■ **THE INPUT**
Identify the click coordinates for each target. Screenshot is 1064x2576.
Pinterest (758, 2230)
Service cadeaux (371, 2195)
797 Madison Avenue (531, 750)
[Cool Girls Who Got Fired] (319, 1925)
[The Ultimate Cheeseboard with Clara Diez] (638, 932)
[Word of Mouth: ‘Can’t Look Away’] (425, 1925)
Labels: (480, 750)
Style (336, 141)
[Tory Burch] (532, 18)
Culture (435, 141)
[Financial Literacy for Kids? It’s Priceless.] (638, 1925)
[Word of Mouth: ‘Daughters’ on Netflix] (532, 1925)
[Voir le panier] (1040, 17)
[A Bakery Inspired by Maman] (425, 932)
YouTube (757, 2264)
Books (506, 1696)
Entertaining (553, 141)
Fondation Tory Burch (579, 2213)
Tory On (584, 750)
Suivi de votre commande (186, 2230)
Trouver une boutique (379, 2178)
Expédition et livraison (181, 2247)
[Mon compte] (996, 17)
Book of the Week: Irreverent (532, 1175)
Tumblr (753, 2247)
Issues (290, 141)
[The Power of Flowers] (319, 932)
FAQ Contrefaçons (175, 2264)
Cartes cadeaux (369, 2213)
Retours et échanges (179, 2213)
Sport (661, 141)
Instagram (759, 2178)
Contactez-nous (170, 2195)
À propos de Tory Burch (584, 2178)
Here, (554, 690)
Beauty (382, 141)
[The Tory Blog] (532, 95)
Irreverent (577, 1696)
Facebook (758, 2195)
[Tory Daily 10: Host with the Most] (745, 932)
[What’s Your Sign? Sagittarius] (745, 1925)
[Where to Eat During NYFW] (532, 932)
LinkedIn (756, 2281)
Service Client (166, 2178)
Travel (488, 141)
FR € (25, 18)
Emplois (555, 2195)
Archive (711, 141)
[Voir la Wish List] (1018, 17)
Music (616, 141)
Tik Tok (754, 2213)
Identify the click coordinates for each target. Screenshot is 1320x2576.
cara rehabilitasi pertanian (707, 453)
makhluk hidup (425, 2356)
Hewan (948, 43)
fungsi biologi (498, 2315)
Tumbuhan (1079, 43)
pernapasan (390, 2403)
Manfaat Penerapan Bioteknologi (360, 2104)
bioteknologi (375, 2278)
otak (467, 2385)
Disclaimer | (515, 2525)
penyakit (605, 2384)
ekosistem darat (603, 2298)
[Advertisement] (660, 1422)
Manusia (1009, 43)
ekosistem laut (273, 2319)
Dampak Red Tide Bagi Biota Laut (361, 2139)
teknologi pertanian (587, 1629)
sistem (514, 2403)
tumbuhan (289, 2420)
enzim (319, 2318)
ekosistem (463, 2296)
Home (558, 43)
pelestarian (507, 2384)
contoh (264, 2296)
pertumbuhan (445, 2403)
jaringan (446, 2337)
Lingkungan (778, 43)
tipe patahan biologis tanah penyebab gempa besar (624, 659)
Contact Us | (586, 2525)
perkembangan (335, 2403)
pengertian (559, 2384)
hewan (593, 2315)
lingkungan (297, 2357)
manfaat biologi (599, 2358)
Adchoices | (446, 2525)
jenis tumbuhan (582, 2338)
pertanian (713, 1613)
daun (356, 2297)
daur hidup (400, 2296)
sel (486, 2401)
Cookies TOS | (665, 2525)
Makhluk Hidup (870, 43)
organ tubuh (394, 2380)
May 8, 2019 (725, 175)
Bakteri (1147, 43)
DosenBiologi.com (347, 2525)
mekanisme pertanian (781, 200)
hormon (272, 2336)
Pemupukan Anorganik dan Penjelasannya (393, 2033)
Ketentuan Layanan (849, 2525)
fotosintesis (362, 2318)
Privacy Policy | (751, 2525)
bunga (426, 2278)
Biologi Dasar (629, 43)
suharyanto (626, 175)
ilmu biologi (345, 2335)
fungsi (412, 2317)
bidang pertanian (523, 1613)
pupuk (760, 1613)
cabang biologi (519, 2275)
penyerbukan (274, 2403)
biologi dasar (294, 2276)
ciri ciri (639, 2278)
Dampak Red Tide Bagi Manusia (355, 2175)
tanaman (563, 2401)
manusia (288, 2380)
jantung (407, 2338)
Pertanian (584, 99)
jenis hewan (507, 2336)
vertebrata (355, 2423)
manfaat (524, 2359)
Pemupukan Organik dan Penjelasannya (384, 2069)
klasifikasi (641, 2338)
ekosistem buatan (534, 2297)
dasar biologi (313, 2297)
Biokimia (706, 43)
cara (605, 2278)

■ **EXERCISE INSTRUCTIONS**
Working through the records above, establish how many lines contain the string "Word", and reply with the number by itself.

■ **RESPONSE TO THIS EXERCISE**
2